- _PROVIDED ENTRIES_:
______________________________

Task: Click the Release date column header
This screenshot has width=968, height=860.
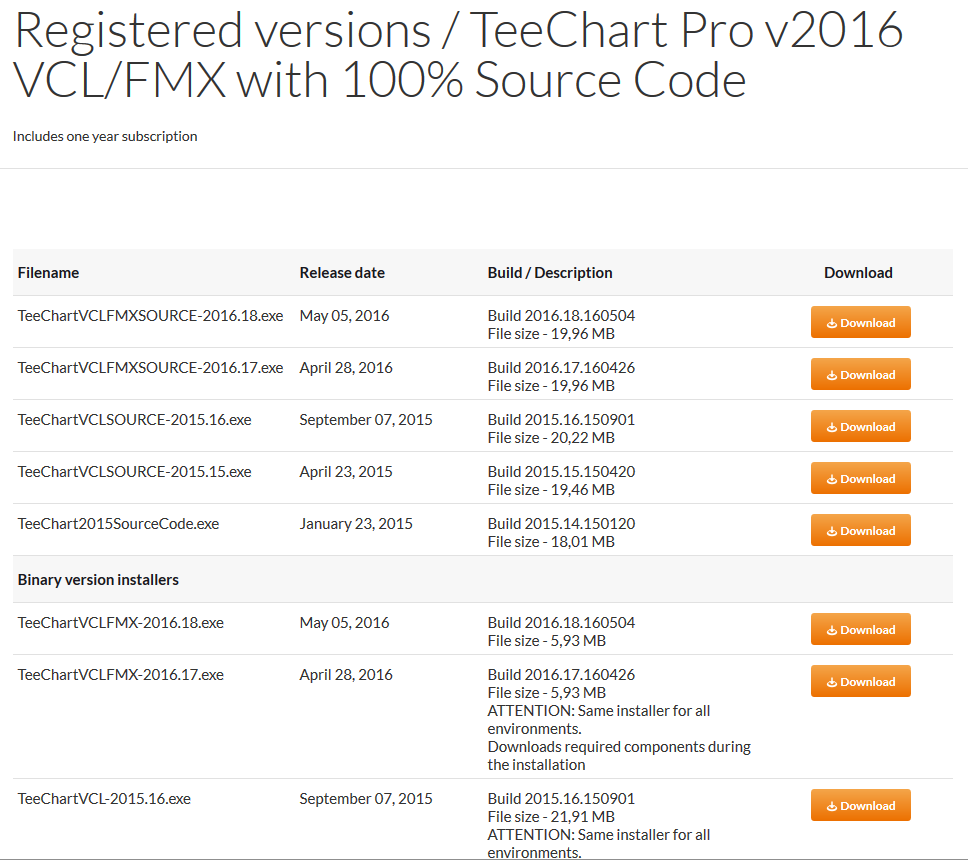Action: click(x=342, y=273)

______________________________

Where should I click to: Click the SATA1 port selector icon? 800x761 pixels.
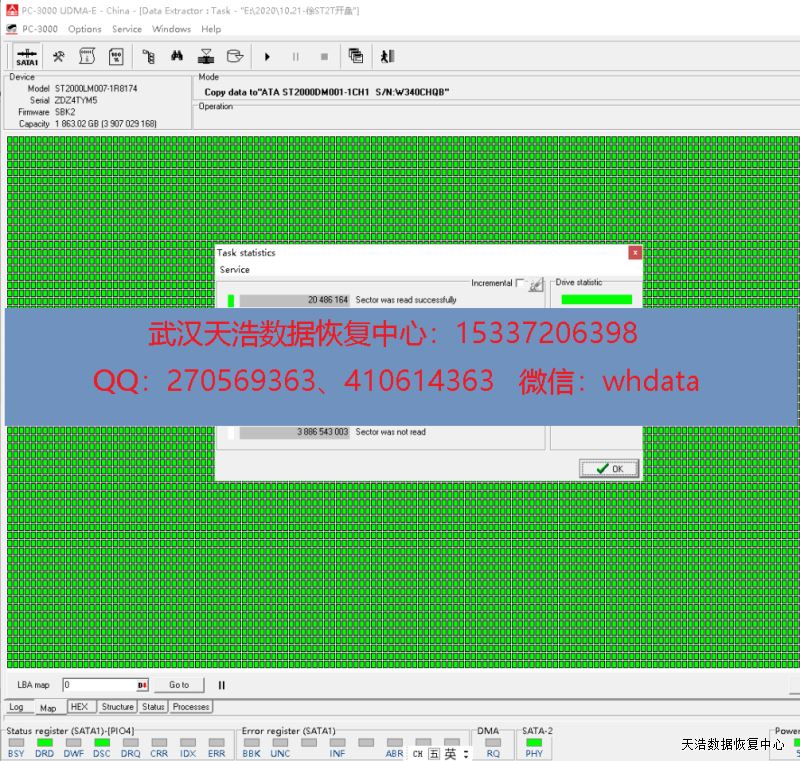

______________________________

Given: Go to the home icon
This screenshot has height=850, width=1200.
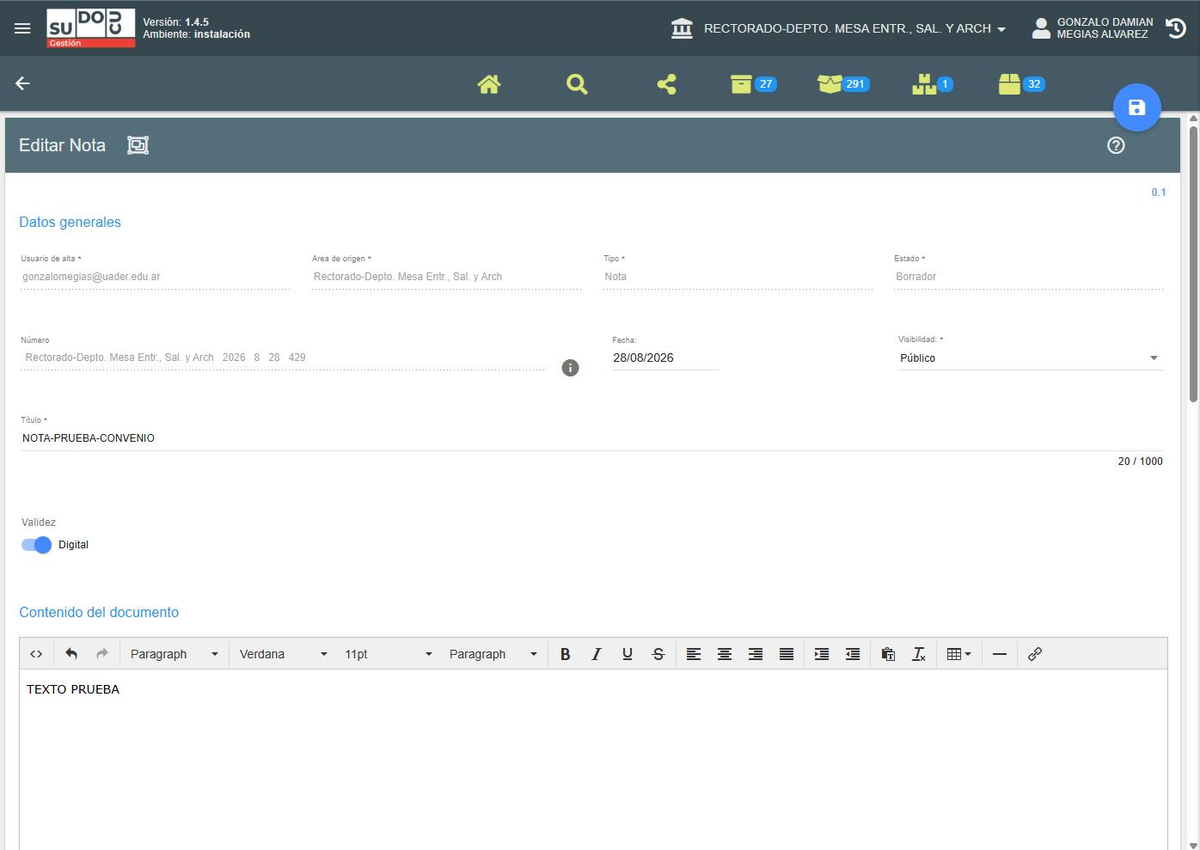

______________________________

- _PROBLEM DESCRIPTION_: Where a line of the entries contains the word "icon", copy that line.

- _EXERCISE RESPONSE_:
Where should I click to: Click the SATA1 port selector icon? 800x761 pixels.
Given: Go to the home icon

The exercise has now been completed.